Moderiert wurde das Forum, für das sich mehr als 500 Fachleute und Interessierte angemeldet hatten, von Andreas Riener. Er ist ebenfalls THI-Professor und forscht im Bereich Mensch-Maschine-Interaktion. Riener umriss nach einer kurzen Begrüßung durch THI-Präsident Walter Schober und KU-Präsidentin Gabriele Gien den Stand und die Schwierigkeiten in der Weiterentwicklung des autonomen Fahrens - und zeigte einige Zahlen vor, die aufhorchen lassen. Standen 1923 noch 50000 Verkehrszeichen an unseren Straßen, waren es 2008 schon gut 23,5 Millionen. 1962 fuhren etwa 7,1 Millionen Fahrzeuge in Deutschland. Heute sind über 65 Millionen registriert. Und während 1962 im Schnitt nur 17 Schalter und Kontrolleinheiten in einem Cockpit zu finden waren, sind es heute mehr als 80 - wobei multifunktionale Regler wie Audis MMI oder iDrive bei BMW als ein Schalter gelten.

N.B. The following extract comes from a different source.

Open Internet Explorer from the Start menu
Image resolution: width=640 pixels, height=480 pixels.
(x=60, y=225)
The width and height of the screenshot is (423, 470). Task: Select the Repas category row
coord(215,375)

All das mache Autofahren heute kognitiv schwieriger. Der Mensch muss immer mehr erfassen und hat teils sogar im eigenen Auto viele Ablenkungen. Das zeigt: Assistenz-Systeme als erster Schritt hin zu automatisiertem Fahren haben Sinn. Das Problem dabei: Viele Assistenten funktionieren laut Riener nur in bestimmten Szenarien - und in anderen dann halt nicht. Er nannte etwa Probleme mit dem sogenannten Autopiloten von Tesla, die sogar schon zu heftigen Unfällen geführt haben. Und diese Umstände führten letztlich auch dazu, dass die Akzeptanz für das automatisierte Fahren leide - wobei man von einer "Vollautomatisierung ohnehin noch weit entfernt" sei, ergänzte Riener.

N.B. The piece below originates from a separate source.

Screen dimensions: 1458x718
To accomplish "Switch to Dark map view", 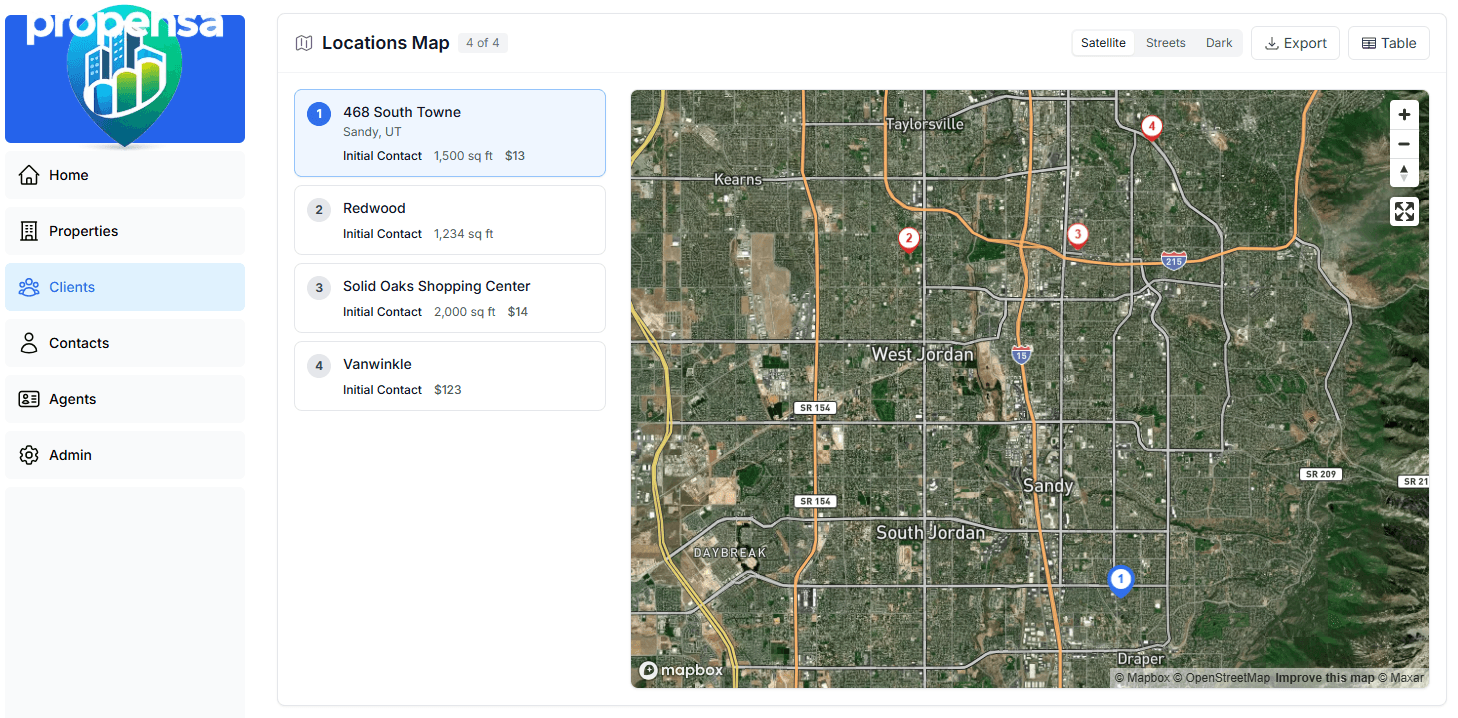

Eine Idee von künftiger Mobilität ist und bleibt das Sharing - also die gemeinsame Nutzung von Autos. In einem kurzweiligen Beitrag - einer von sogenannten Science Slams zwischen den Fachvorträgen - zeigten Martina Schuß und Philipp Wintersberger vom Testzentrum Carissma an der THI auf, wie das aussehen könnte. Möglich seien etwa automatisierte Wagen, in denen mehrere Menschen klimaschonend und ohne die lästige Parkplatzsuche unterwegs wären. Weitere Slams befassten sich unter anderen mit der Mobilitäts-Pyramide, Studien in der virtuellen Realität, 5G oder Motion Sickness - der Reisekrankheit also.

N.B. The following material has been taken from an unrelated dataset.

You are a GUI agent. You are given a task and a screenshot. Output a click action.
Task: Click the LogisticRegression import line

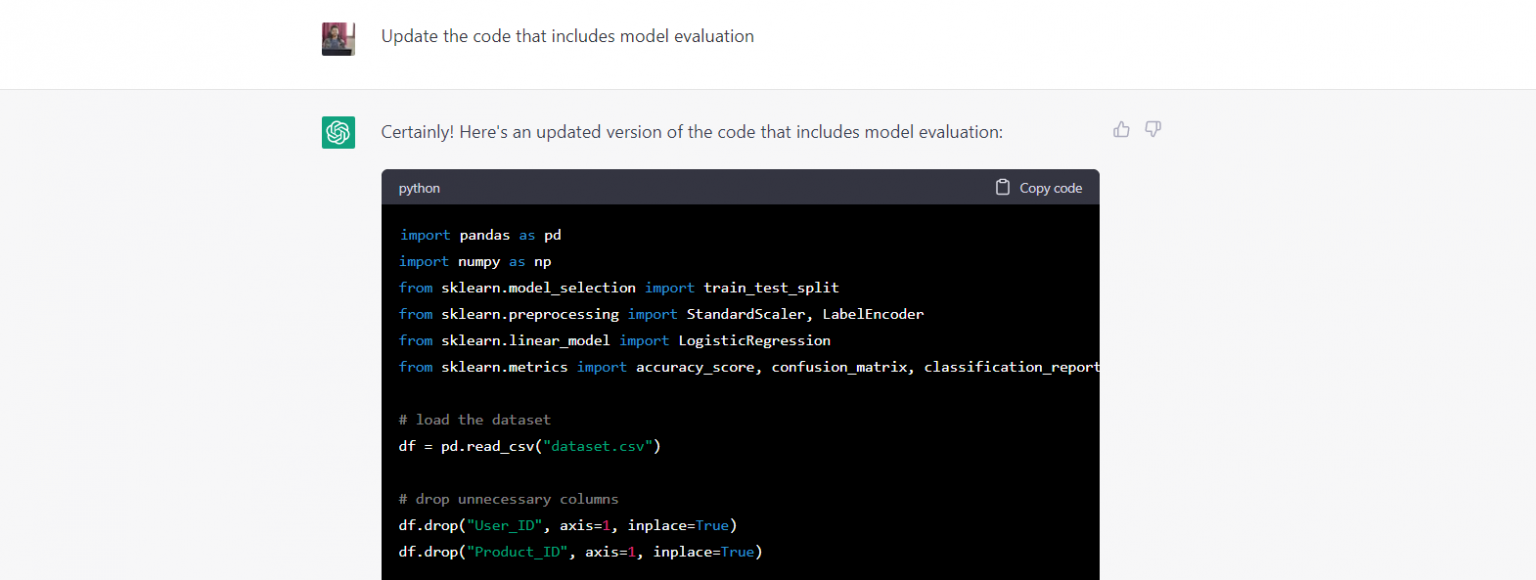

Uwe Holzhammer, Experte für Energiesystemtechnik an der Ingolstädter TH, hielt einen weiteren der insgesamt sechs Fachvorträge. Er befasste sich mit dem Komplex Elektromobilität sowie Energiewende und nannte zunächst Kennzahlen für die Region 10. In den Kreisen Eichstätt, Neuburg-Schrobenhausen, Pfaffenhofen und der Stadt Ingolstadt werden im Jahr rund 4,4 Terawattstunden Strom verbraucht. Mehr als 23600 Solaranlagen, 81 Wasserkraftwerke sowie 68 Windkraftanlagen gibt es hier. Steigt die Zahl von E-Autos in der Region nun an, steigt der Strombedarf. Holzhammers Forschung hat unter anderem ergeben, dass in der Region 38 neue Windkraftanlagen benötigt würden, wenn 50 Prozent aller Autos E-Fahrzeuge wären, um die Ziele beim Ausbau der Erneuerbaren Energien bis 2030 in der Region Ingolstadt zu erreichen.